-- 抜粋 --

テープを利用する以外にも、寝ている間だけではなく、生活の中でも鼻呼吸になるように意識しましょう。
人間は、本来鼻で呼吸をするものです。普段から口を閉じ、鼻呼吸をするように意識するクセをつけると、寝ている間も自然に鼻呼吸をできるようになります。
例えば、階段の上り下りや軽い運動した際に息が上がったときなどにも、口呼吸ではなく、鼻呼吸をすることを意識しましょう。
自律神経を整えるのも大切
いびきそのものを止める方法だけではなく、いびきと関連性が深い、睡眠そのものにも着目してケアをする必要があります。睡眠の質を向上することで、いびき対策にもつながるのです。
睡眠の質を向上させるためにポイントになる成分は、「トリプトファン」です。
トリプトファンが脳に到達すると、「セロトニン」と呼ばれる、神経を安定させる物質に変化します。
セロトニンは、睡眠を促すホルモンの「メラトニン」の材料になる物質です。
体の中に入ったトリプトファンが脳に運ばれてセロトニンに変わり、メラトニンを生成するという流れは、約15時間かかります。
そのため、朝トリプトファンを取り入れると昼間セロトニンに変換され、夜メラトニンになるということです。
質の良い睡眠をとるため、朝食にはトリプトファンが多く含まれている食材を摂取しましょう。
豆腐や納豆、味噌、ヨーグルトや牛乳、卵、ピーナッツ、バナナなどが、トリプトファンを多く含む食品です。
いびき改善トレーニングの効果を確認する方法
口呼吸やいびきを改善するため、トレーニングやいびき対策アイテムでいびきが改善されたかどうか、確認できると励みになりますね。
しかし、自分で知覚し、確認するのは難しいことです。 そのため、いびきがどれくらい改善できているかチェックする方法を3つお伝えします。

-- 実行する作業 --
いびき対策についての抜粋のうち、「自律神経を整えるのも大切」で始まり「安定させる物質に変化します。」まで続く部分を、一字も変えずに書き写してください。 次に並ぶ項目は、この抜粋の内容とは関係がありません。

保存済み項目

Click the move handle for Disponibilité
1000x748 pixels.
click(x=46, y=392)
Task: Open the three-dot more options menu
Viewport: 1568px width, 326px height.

-- 作業の結果 --
自律神経を整えるのも大切
いびきそのものを止める方法だけではなく、いびきと関連性が深い、睡眠そのものにも着目してケアをする必要があります。睡眠の質を向上することで、いびき対策にもつながるのです。
睡眠の質を向上させるためにポイントになる成分は、「トリプトファン」です。
トリプトファンが脳に到達すると、「セロトニン」と呼ばれる、神経を安定させる物質に変化します。